Calf intestinal phosphatase (Boehringer) digestion of 20% polyacrylamide 7M urea gel purified phosphorylated GmAAUACUCAAG was followed by phenol/chloroform and ether extraction of the aqueous layer. Labelling of an aliquot of the aqueous layer was carried out using [gamma-32P] ATP and T4 polynucleotide kinase. Products were analysed by 20% polyacrylamide 7M urea gel electrophoresis, followed by autoradiography.

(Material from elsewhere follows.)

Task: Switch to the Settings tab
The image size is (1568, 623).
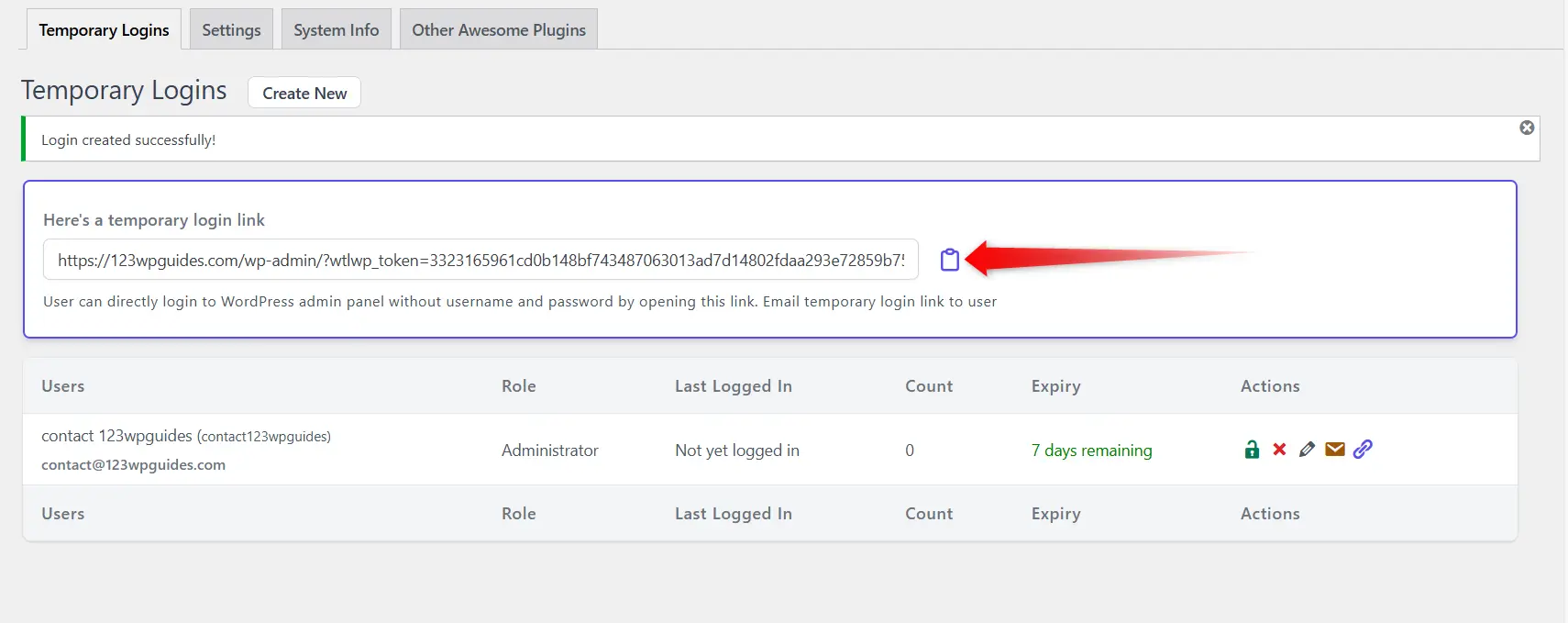Action: point(231,30)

A control labelling of crude non- phosphorylated GmAAUACUCAAG, and phosphorylated oligonucleotide without prior phosphatase treatment with [gamma-32P] ATP and T4 polynucleotide kinase was done in parallel.
Transcription using influenza A virus RNA polymerase in vitro
Transcription was carried out by standard methods (16) using influenza A virus (X-31) cores (not micrococcal nuclease treated) as a source of RNA polymerase, except that [32P]-labelled capped oligonucleotides (see above) were used as primers instead of ApG and no [α32P] labelled nucleoside triphosphate was added to the reaction mixture. An equimolar mixture of 14 nucleotide-long synthetic RNA (5* GGCCUGCUUUUGCU 3') mimicking the sequence at the 3' end of virion RNA and a 15 nucleotide-long synthetic RNA 5' AGUAGAAACAAGGCC 3' mimicking the 5' strand of influenza virion RNA (the so-called "RNA-fork") was used as a template (16). The labelled transcripts formed by incubating at 30°C for 2 hours were analysed by 18% polyacrylamide gel electrophoresis in 7M urea and products detected by autoradiography.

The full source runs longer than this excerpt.